Exercise directions> Tell how many lines below include the word "agent". Only the number should appear.

Records shown>
- Opening Delimiter -

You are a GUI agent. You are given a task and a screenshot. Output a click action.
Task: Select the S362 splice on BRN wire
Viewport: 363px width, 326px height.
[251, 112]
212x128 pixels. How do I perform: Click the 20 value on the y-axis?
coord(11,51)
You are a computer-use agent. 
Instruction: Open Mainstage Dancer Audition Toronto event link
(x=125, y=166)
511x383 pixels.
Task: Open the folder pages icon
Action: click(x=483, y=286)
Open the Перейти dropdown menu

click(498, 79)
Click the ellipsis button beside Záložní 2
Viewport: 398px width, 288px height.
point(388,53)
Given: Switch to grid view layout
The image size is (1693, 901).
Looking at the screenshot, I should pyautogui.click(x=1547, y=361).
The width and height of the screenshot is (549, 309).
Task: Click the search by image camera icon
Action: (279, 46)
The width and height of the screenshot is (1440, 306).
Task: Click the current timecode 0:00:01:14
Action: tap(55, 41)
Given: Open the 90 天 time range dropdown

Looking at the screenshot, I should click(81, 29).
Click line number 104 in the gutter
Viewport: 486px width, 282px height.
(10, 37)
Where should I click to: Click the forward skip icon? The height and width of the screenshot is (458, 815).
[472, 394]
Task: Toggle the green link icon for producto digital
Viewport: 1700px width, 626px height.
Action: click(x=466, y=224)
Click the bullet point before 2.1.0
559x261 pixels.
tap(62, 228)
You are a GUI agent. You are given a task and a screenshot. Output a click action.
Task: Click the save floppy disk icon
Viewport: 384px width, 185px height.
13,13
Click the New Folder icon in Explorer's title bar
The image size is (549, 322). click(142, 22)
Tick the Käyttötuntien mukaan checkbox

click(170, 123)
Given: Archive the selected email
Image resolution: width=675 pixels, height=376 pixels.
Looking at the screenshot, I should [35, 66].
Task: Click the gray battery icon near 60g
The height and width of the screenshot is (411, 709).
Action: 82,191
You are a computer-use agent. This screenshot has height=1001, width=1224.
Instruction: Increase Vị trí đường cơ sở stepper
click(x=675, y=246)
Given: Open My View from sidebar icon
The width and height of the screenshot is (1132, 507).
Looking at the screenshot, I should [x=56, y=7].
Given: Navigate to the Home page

- Closing Delimiter -

Response for this exercise> 4